Oil & AI, Alex Epstein Joins, Adam Smith, Recursive Self-Improvement
This episode features a wide-ranging discussion of current events including crude oil price spikes due to Middle Eastern geopolitical tensions, their potential macroeconomic impacts on AI infrastructure buildout, and an extended interview with Dr. Alex Wisner-Gross about whole brain emulation and mind uploading projects at Eon Systems. The hosts explore how oil markets, inflation, and interest rates could constrain trillion-dollar AI datacenter expansion, while also diving into cutting-edge neuroscience work that successfully simulated a fruit fly brain in a physics-based virtual environment.
Key takeaways
- • Oil prices spiking to $110+ per barrel due to Strait of Hormuz disruptions represent a 4x larger supply shock than previous crises and could push inflation from 2.4% to 3% if sustained, creating a policy dilemma for the Fed between fighting inflation and supporting economic growth.

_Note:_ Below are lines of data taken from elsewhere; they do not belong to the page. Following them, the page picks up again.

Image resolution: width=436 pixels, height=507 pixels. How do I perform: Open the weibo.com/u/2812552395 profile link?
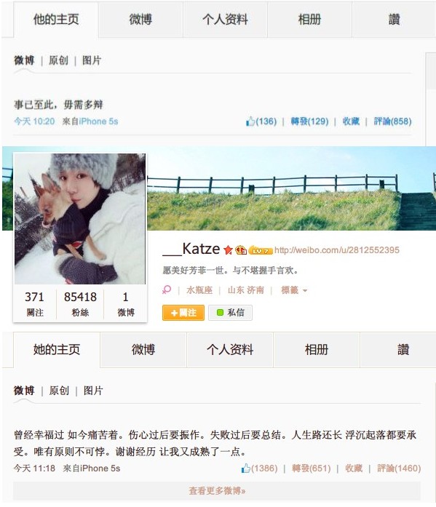click(x=337, y=250)
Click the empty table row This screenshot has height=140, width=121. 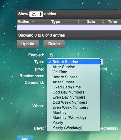pos(69,28)
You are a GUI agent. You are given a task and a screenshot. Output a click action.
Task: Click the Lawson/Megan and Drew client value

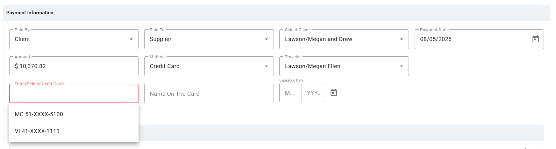click(318, 39)
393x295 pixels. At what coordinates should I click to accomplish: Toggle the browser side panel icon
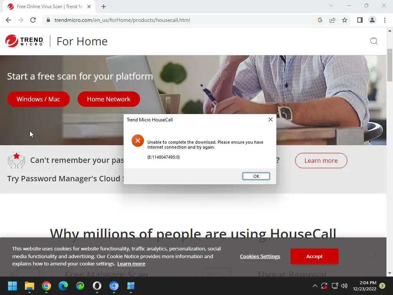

- • Higher oil and interest rates pose a macroeconomic risk to AI buildout more than direct energy costs, since the estimated $870 billion needed for next-generation datacenter capacity becomes significantly more expensive with every 50 basis point rate increase.
- • Recursive self-improvement (RSI) is now happening at leading AI labs—Anthropic uses Claude to build Claude, OpenAI uses Codex to build Codex—creating compounding advantages for well-capitalized AI companies over competitors.
- • Dr. Alex Wisner-Gross argues AGI already exists (since GPT-3 in 2020) and the focus should shift to post-singularity problems like mind uploading, continuous consciousness transfer, and ensuring non-artificial intelligences have access to computational infrastructure.
- • Eon Systems successfully created the first multi-behavior fruit fly brain upload by combining existing building blocks (connectome mapping, physics simulation, motor control, and AI) into a working prototype, demonstrating a technological overhang in neuroscience emulation.
- • The open-source software economy is breaking down Apple's walled garden, as tools like open-source agents can now access previously locked ecosystems like iMessage, enabling new classes of business applications that traditional SaaS couldn't address.